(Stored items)
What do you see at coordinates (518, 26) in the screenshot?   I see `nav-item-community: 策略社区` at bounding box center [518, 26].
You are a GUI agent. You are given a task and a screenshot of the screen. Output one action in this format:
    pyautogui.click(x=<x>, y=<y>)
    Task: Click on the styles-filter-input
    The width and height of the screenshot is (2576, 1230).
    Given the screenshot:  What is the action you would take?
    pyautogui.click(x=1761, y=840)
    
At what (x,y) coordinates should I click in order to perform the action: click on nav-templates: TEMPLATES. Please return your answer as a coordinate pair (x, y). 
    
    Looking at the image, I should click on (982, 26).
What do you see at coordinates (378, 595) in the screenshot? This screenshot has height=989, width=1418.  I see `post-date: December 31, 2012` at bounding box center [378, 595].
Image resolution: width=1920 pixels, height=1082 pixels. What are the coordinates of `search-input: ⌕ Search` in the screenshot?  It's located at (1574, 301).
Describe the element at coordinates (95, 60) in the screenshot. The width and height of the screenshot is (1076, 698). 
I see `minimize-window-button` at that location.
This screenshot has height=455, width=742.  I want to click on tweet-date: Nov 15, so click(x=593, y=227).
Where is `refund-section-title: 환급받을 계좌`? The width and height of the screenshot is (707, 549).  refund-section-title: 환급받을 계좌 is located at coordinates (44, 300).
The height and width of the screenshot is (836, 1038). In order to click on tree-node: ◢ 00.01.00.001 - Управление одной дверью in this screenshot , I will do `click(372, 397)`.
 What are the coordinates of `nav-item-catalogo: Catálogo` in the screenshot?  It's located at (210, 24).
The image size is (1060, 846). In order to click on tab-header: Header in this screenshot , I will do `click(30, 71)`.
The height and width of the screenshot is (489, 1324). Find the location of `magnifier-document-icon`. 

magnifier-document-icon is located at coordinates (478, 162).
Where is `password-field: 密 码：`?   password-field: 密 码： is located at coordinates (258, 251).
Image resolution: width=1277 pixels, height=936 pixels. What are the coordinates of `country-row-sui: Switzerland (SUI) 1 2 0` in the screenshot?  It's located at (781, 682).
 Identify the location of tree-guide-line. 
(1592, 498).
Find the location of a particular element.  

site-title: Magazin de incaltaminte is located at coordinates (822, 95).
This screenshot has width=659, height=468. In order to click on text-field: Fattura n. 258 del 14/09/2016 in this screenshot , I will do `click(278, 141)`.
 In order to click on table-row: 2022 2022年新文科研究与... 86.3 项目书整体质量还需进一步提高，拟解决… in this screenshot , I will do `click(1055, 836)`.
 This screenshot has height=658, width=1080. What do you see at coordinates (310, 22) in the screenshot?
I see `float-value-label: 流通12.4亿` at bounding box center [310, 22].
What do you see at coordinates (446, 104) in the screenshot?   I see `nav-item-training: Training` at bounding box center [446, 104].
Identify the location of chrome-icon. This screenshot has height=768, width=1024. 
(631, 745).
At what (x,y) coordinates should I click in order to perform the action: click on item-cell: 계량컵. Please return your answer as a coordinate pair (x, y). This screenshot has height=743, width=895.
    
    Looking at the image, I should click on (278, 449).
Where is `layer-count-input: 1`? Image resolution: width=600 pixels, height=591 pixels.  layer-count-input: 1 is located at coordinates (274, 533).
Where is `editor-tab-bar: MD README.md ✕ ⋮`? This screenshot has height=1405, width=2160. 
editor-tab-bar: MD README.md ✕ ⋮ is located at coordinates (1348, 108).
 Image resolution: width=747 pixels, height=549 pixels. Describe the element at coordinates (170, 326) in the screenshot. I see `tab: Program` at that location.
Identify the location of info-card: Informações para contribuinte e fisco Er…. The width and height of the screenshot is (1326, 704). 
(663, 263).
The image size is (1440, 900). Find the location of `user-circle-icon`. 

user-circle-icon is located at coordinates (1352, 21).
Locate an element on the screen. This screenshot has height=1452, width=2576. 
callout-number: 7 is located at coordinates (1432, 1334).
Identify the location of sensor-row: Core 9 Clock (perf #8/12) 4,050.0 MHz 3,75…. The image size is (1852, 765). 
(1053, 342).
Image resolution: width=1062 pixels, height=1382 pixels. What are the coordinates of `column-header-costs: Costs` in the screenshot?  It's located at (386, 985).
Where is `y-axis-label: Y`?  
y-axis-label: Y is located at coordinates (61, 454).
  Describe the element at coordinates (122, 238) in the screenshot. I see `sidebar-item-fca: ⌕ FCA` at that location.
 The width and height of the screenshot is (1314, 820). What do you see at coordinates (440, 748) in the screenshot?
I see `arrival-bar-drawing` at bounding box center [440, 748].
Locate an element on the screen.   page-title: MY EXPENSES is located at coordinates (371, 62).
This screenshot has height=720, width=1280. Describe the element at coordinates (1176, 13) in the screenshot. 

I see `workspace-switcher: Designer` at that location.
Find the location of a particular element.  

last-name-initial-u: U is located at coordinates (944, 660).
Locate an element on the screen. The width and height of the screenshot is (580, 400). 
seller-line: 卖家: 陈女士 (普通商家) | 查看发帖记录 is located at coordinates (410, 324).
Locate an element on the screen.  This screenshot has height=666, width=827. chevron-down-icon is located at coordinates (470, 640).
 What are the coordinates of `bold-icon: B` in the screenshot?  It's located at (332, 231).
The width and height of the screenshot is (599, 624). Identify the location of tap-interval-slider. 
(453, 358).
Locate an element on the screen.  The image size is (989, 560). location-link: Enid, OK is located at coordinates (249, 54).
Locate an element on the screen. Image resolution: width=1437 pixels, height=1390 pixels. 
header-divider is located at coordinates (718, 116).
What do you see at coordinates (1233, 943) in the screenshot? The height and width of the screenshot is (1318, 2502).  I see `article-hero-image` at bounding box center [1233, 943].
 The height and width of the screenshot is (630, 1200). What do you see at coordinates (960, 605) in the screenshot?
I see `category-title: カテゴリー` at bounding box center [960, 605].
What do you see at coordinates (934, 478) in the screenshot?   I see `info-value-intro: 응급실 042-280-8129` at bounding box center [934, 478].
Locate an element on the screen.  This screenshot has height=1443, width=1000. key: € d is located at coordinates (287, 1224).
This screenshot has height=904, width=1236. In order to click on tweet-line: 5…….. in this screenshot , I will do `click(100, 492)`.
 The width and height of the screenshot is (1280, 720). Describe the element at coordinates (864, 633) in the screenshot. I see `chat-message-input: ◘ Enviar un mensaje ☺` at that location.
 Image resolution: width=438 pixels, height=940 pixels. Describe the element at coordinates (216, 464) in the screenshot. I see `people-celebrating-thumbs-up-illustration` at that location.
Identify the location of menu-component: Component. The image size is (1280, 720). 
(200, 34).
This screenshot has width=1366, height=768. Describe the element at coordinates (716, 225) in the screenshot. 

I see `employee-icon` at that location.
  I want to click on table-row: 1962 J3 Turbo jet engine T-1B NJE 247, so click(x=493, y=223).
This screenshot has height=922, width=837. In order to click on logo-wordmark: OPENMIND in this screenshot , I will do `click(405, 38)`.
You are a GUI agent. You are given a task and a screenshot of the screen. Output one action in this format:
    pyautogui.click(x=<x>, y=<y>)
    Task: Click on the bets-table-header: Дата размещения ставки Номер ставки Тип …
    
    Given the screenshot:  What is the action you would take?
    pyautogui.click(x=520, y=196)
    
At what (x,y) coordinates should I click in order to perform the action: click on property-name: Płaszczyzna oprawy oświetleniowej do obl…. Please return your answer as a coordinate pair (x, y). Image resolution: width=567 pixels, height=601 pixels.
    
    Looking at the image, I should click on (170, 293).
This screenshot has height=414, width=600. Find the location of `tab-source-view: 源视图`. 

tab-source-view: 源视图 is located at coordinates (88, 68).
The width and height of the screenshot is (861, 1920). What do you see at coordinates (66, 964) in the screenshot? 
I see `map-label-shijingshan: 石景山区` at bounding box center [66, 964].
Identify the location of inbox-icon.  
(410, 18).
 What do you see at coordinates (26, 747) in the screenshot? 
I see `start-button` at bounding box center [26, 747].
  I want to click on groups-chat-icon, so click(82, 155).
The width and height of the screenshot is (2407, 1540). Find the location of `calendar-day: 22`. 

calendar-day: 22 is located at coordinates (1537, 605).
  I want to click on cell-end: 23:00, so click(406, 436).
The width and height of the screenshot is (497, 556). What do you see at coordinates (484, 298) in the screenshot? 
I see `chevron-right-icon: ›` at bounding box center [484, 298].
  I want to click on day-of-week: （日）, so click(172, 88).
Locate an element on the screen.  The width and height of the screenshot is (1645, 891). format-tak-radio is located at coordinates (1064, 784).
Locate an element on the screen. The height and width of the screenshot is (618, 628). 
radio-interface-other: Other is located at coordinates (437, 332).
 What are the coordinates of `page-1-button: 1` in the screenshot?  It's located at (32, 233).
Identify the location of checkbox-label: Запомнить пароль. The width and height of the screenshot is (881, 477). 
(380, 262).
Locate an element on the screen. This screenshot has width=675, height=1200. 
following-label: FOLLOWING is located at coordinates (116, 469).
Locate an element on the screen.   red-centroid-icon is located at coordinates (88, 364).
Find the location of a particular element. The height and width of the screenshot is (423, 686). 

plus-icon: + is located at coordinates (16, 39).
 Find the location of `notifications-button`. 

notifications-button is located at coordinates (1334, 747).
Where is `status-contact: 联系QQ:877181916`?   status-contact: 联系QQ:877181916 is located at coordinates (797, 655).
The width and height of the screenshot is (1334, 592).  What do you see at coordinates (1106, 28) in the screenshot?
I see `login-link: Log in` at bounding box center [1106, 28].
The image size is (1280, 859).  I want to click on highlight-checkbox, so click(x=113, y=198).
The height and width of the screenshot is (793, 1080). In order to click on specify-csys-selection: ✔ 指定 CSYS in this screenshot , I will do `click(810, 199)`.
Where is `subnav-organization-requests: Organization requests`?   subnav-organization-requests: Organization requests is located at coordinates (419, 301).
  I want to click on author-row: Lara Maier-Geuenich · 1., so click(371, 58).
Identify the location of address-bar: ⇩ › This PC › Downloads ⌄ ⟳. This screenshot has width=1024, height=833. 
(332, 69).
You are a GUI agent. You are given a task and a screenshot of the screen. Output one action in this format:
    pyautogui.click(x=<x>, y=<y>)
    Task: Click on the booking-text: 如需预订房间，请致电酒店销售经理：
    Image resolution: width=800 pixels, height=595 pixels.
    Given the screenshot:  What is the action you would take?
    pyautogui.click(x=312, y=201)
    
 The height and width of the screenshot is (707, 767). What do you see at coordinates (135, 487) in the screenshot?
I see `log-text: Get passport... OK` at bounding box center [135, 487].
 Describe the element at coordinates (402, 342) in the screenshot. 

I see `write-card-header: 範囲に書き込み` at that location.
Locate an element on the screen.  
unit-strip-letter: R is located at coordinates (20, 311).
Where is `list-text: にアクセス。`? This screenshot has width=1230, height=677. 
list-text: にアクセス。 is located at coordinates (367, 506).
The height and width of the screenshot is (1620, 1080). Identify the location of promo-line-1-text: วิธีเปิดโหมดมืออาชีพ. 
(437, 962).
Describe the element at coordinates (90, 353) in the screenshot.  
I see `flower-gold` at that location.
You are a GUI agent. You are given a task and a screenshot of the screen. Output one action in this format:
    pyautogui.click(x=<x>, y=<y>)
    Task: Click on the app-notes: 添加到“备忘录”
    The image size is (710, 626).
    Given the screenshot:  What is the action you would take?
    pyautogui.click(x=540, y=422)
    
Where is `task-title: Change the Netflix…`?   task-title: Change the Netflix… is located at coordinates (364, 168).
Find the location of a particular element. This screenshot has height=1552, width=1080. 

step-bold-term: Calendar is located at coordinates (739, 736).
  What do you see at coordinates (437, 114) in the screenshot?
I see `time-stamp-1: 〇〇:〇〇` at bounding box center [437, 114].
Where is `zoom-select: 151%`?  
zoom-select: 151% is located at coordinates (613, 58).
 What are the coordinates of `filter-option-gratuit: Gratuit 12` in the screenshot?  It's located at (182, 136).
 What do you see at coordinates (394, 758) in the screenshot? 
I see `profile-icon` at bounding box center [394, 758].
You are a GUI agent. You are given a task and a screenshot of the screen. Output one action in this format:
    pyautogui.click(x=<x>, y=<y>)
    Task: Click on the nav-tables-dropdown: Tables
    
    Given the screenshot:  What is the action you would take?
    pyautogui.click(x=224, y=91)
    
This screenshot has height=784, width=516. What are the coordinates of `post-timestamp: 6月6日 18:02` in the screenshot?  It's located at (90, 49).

REQUIRED WORK: Reproduce the rows above verbatim, starting with the line that contains "The image size is (1280, 859)." and ending with the line that contains "(437, 962).", including both of those lines.

TASK SOLUTION:
The image size is (1280, 859).  I want to click on highlight-checkbox, so click(x=113, y=198).
The height and width of the screenshot is (793, 1080). In order to click on specify-csys-selection: ✔ 指定 CSYS in this screenshot , I will do `click(810, 199)`.
Where is `subnav-organization-requests: Organization requests`?   subnav-organization-requests: Organization requests is located at coordinates (419, 301).
  I want to click on author-row: Lara Maier-Geuenich · 1., so click(371, 58).
Identify the location of address-bar: ⇩ › This PC › Downloads ⌄ ⟳. This screenshot has width=1024, height=833. 
(332, 69).
You are a GUI agent. You are given a task and a screenshot of the screen. Output one action in this format:
    pyautogui.click(x=<x>, y=<y>)
    Task: Click on the booking-text: 如需预订房间，请致电酒店销售经理：
    Image resolution: width=800 pixels, height=595 pixels.
    Given the screenshot:  What is the action you would take?
    pyautogui.click(x=312, y=201)
    
 The height and width of the screenshot is (707, 767). What do you see at coordinates (135, 487) in the screenshot?
I see `log-text: Get passport... OK` at bounding box center [135, 487].
 Describe the element at coordinates (402, 342) in the screenshot. 

I see `write-card-header: 範囲に書き込み` at that location.
Locate an element on the screen.  
unit-strip-letter: R is located at coordinates (20, 311).
Where is `list-text: にアクセス。`? This screenshot has width=1230, height=677. 
list-text: にアクセス。 is located at coordinates (367, 506).
The height and width of the screenshot is (1620, 1080). Identify the location of promo-line-1-text: วิธีเปิดโหมดมืออาชีพ. 
(437, 962).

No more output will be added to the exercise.